Letting people explore what parts of a face are important for a face recognition system by making them wear funny masks.
The following text presumes that you have read Build a Hardware-based Face Recognition System for $150 with the Nvidia Jetson Nano and Python or are already somewhat familiar with face recognition.
Here’s what is needed to run the game:
Except for the screen (hopefully provided by the venue), everything fits into a tiny bag, perfect for traveling to conferences and similar events. Another big advantage of this setup is that everything runs offline, avoiding potentially shaky internet connections as well as privacy concerns.
Both the fan and the external power supply (as opposed to the standard USB power supply) ensure that the system can keep running at full power for a long time (longest I tested was ~6 hours, zero issues with the hardware observed).
The original blogpost uses dlibs HOG-based face detection model. While that model works very well when the person looks right into the camera, it has a lot of trouble detecting faces that are turned sideways to the camera, severely limiting the usability of the game. Instead I opted for dlibs CNN-based face detection model, which performs strong on both frontal as well as sideways faces (see here for a detailed comparison of different face detection models).
I also switched out the feature extraction model originally used in the tutorial for openface (for reasons that now unfortunately elude me).
With a camera resolution of 1280x720 pixels and 1000 people registered in the face database, the face recognition takes roughly half a second per image (95% confidence interval: [0.479,0.482] seconds). The bulk of the processing is face detection (performed on downscaled 640x360 pixel image, on average 0.24 seconds per image). If more than one person stands in front of the camera, the total processing time increases by about 0.1 seconds per additional person (cropping and face-matching scale linearly with the number of persons, face detection and feature extraction are the same regardless of the number of persons).

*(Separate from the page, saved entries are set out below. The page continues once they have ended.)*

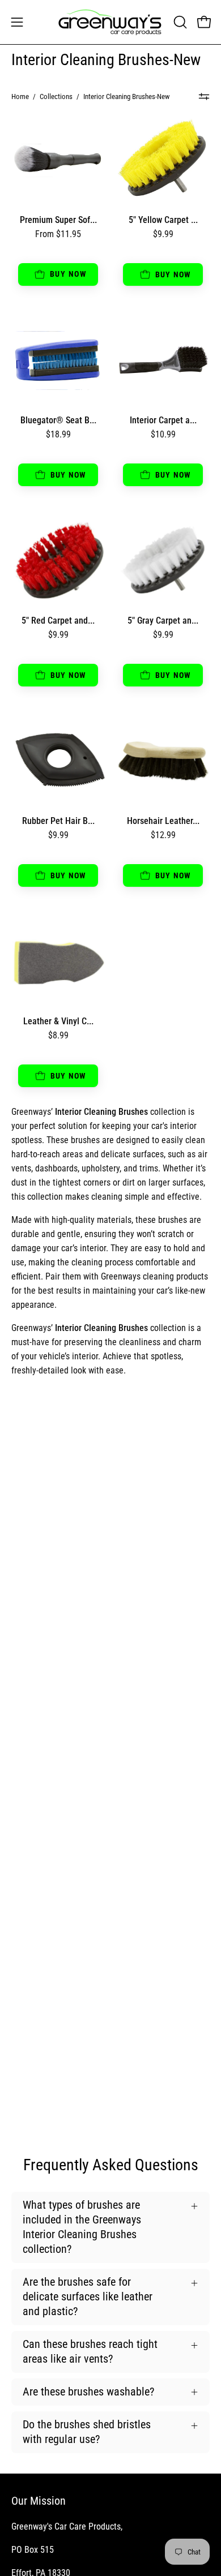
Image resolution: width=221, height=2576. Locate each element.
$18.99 (58, 434)
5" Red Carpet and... (58, 620)
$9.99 (163, 234)
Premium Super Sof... (58, 220)
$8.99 (58, 1035)
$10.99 (163, 434)
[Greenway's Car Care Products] (110, 22)
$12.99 (163, 835)
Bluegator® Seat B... (58, 420)
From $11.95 (58, 234)
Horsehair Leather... (163, 821)
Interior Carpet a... (163, 420)
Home (20, 96)
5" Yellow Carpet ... (163, 220)
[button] (179, 22)
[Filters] (204, 97)
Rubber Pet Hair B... (58, 821)
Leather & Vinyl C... (58, 1021)
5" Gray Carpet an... (163, 620)
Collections (56, 96)
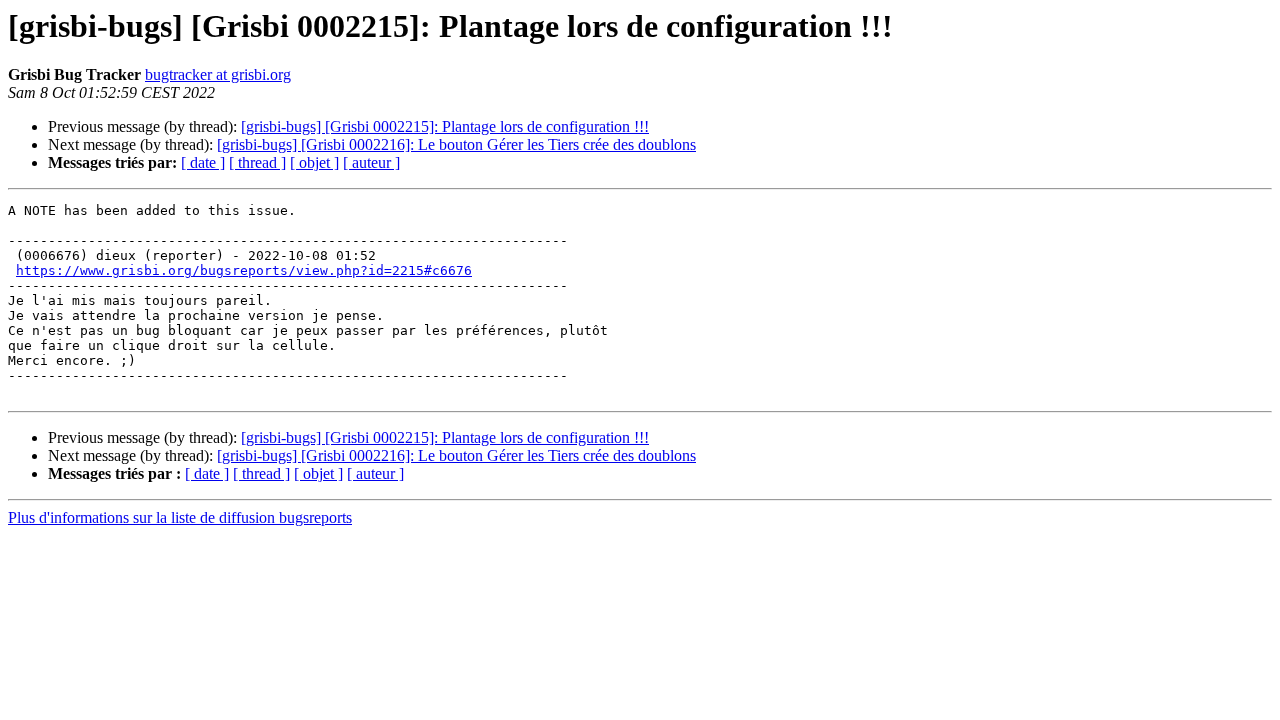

With at most two processed images per second, running face recognition in the same process as the camera+display routine would make for an unusable game. The image displayed would only be updated twice per second and would be running behind the actual user movements considerably. Such a low-framerate and long delay is very noticeable and extremely irritating to users.
Instead, I parallelized the game as follows: The main process takes care only of grabbing the image from the camera and displaying on the screen (at a framerate of 25 frames/second). The recognition process receives images from the main process and returns the recognition results when finished. The main process only sends new work to the recognition process when the previous recognition is done. I initially tried to parallelize using threads rather than processes, but fell prey to some global lock somewhere in the depths of opencv.
In effect, at a framerate of 25 frames/second, the camera+display is fast enough to mirror the user’s movements. Recognized face locations and matches are only updated roughly twice per second, i.e. the face bounding boxes might be out-of-sync by up to half a second. While this is slightly annoying, it is considerably less so than the out-of-sync camera image in the single-process implementation.
Rather than automatically adding people to the face database the first time they look into the camera, I opted for an explicit registration process: anybody that wants to play the game has to look right into the camera and press a button to add their face to the face database. The reasons for this choice were twofold:
1. Automatic registration resulted in people being added to the database multiple times, e.g. once without a mask, once wearing a mask. It was not possible to find a combination of thresholds that reliably distinguishes between “this is genuinely a new person” and “this is a known person but currently wearing a mask”. During test runs, automatic registration resulted in situations where visitors would be matched with multiple versions of themselves, which caused significant confusion for the visitors.
To get explicit consent of visitors to store their personal data (something that several visitors indeed enquired about).